The response should consist of the records that follow, printed exactly.

Items listed in a dataset
----

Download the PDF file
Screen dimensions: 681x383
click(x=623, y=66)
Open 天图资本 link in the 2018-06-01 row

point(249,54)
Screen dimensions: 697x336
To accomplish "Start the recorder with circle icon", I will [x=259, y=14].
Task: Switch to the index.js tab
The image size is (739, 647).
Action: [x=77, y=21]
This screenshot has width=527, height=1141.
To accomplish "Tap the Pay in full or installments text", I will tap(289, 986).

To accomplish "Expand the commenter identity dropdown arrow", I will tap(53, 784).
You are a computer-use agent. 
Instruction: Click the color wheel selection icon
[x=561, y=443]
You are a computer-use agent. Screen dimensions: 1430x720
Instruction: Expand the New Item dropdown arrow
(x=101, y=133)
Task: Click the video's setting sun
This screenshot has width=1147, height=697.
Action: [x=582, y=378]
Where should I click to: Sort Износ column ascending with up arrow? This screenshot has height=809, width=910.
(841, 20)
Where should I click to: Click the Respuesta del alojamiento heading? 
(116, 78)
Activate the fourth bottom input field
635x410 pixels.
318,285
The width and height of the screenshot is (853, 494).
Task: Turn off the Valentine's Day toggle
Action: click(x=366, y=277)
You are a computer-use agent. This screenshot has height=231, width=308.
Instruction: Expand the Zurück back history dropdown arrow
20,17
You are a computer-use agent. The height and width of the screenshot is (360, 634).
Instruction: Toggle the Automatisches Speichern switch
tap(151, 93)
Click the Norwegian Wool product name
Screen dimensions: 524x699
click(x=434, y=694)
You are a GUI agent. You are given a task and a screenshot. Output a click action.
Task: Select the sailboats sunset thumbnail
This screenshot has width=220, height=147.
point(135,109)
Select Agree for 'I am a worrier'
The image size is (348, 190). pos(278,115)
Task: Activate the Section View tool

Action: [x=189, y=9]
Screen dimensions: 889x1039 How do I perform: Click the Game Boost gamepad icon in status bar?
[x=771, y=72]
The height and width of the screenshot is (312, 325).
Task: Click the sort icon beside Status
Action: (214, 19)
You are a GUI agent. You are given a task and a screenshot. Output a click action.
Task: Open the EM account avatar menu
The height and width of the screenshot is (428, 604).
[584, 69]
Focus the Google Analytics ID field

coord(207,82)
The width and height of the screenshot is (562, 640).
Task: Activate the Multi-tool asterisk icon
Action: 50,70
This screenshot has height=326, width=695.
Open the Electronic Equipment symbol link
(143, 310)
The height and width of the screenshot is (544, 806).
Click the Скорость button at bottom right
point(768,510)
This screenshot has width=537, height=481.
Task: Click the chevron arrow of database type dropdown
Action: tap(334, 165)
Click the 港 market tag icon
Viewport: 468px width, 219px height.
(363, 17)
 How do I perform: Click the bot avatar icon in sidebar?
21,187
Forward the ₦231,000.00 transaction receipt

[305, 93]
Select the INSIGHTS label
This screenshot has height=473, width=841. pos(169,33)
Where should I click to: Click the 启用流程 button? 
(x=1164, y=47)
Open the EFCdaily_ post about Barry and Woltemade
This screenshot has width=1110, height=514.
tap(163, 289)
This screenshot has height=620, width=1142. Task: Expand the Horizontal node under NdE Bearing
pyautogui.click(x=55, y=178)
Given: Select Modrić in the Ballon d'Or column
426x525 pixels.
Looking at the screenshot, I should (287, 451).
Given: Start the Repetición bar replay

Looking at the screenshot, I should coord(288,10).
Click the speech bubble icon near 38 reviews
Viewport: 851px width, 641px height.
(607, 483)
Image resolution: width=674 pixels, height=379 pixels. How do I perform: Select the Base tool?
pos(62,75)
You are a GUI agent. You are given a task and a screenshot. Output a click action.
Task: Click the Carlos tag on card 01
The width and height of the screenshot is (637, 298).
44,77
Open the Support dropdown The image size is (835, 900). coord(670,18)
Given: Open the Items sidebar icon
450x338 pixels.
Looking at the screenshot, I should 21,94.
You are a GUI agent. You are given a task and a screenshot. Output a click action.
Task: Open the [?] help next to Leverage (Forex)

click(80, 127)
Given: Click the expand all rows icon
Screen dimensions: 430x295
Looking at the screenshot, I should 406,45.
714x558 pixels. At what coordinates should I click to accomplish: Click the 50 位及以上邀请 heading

----

Answer section:
Download the PDF file
Screen dimensions: 681x383
click(x=623, y=66)
Open 天图资本 link in the 2018-06-01 row

point(249,54)
Screen dimensions: 697x336
To accomplish "Start the recorder with circle icon", I will [x=259, y=14].
Task: Switch to the index.js tab
The image size is (739, 647).
Action: [x=77, y=21]
This screenshot has width=527, height=1141.
To accomplish "Tap the Pay in full or installments text", I will tap(289, 986).

To accomplish "Expand the commenter identity dropdown arrow", I will tap(53, 784).
You are a computer-use agent. 
Instruction: Click the color wheel selection icon
[x=561, y=443]
You are a computer-use agent. Screen dimensions: 1430x720
Instruction: Expand the New Item dropdown arrow
(x=101, y=133)
Task: Click the video's setting sun
This screenshot has width=1147, height=697.
Action: [x=582, y=378]
Where should I click to: Sort Износ column ascending with up arrow? This screenshot has height=809, width=910.
(841, 20)
Where should I click to: Click the Respuesta del alojamiento heading? 
(116, 78)
Activate the fourth bottom input field
635x410 pixels.
318,285
The width and height of the screenshot is (853, 494).
Task: Turn off the Valentine's Day toggle
Action: click(x=366, y=277)
You are a computer-use agent. This screenshot has height=231, width=308.
Instruction: Expand the Zurück back history dropdown arrow
20,17
You are a computer-use agent. The height and width of the screenshot is (360, 634).
Instruction: Toggle the Automatisches Speichern switch
tap(151, 93)
Click the Norwegian Wool product name
Screen dimensions: 524x699
click(x=434, y=694)
You are a GUI agent. You are given a task and a screenshot. Output a click action.
Task: Select the sailboats sunset thumbnail
This screenshot has width=220, height=147.
point(135,109)
Select Agree for 'I am a worrier'
The image size is (348, 190). pos(278,115)
Task: Activate the Section View tool

Action: [x=189, y=9]
Screen dimensions: 889x1039 How do I perform: Click the Game Boost gamepad icon in status bar?
[x=771, y=72]
The height and width of the screenshot is (312, 325).
Task: Click the sort icon beside Status
Action: (214, 19)
You are a GUI agent. You are given a task and a screenshot. Output a click action.
Task: Open the EM account avatar menu
The height and width of the screenshot is (428, 604).
[584, 69]
Focus the Google Analytics ID field

coord(207,82)
The width and height of the screenshot is (562, 640).
Task: Activate the Multi-tool asterisk icon
Action: 50,70
This screenshot has height=326, width=695.
Open the Electronic Equipment symbol link
(143, 310)
The height and width of the screenshot is (544, 806).
Click the Скорость button at bottom right
point(768,510)
This screenshot has width=537, height=481.
Task: Click the chevron arrow of database type dropdown
Action: tap(334, 165)
Click the 港 market tag icon
Viewport: 468px width, 219px height.
(363, 17)
 How do I perform: Click the bot avatar icon in sidebar?
21,187
Forward the ₦231,000.00 transaction receipt

[305, 93]
Select the INSIGHTS label
This screenshot has height=473, width=841. pos(169,33)
Where should I click to: Click the 启用流程 button? 
(x=1164, y=47)
Open the EFCdaily_ post about Barry and Woltemade
This screenshot has width=1110, height=514.
tap(163, 289)
This screenshot has height=620, width=1142. Task: Expand the Horizontal node under NdE Bearing
pyautogui.click(x=55, y=178)
Given: Select Modrić in the Ballon d'Or column
426x525 pixels.
Looking at the screenshot, I should (287, 451).
Given: Start the Repetición bar replay

Looking at the screenshot, I should coord(288,10).
Click the speech bubble icon near 38 reviews
Viewport: 851px width, 641px height.
(607, 483)
Image resolution: width=674 pixels, height=379 pixels. How do I perform: Select the Base tool?
pos(62,75)
You are a GUI agent. You are given a task and a screenshot. Output a click action.
Task: Click the Carlos tag on card 01
The width and height of the screenshot is (637, 298).
44,77
Open the Support dropdown The image size is (835, 900). coord(670,18)
Given: Open the Items sidebar icon
450x338 pixels.
Looking at the screenshot, I should 21,94.
You are a GUI agent. You are given a task and a screenshot. Output a click action.
Task: Open the [?] help next to Leverage (Forex)

click(80, 127)
Given: Click the expand all rows icon
Screen dimensions: 430x295
Looking at the screenshot, I should 406,45.
714x558 pixels. At what coordinates should I click to accomplish: Click the 50 位及以上邀请 heading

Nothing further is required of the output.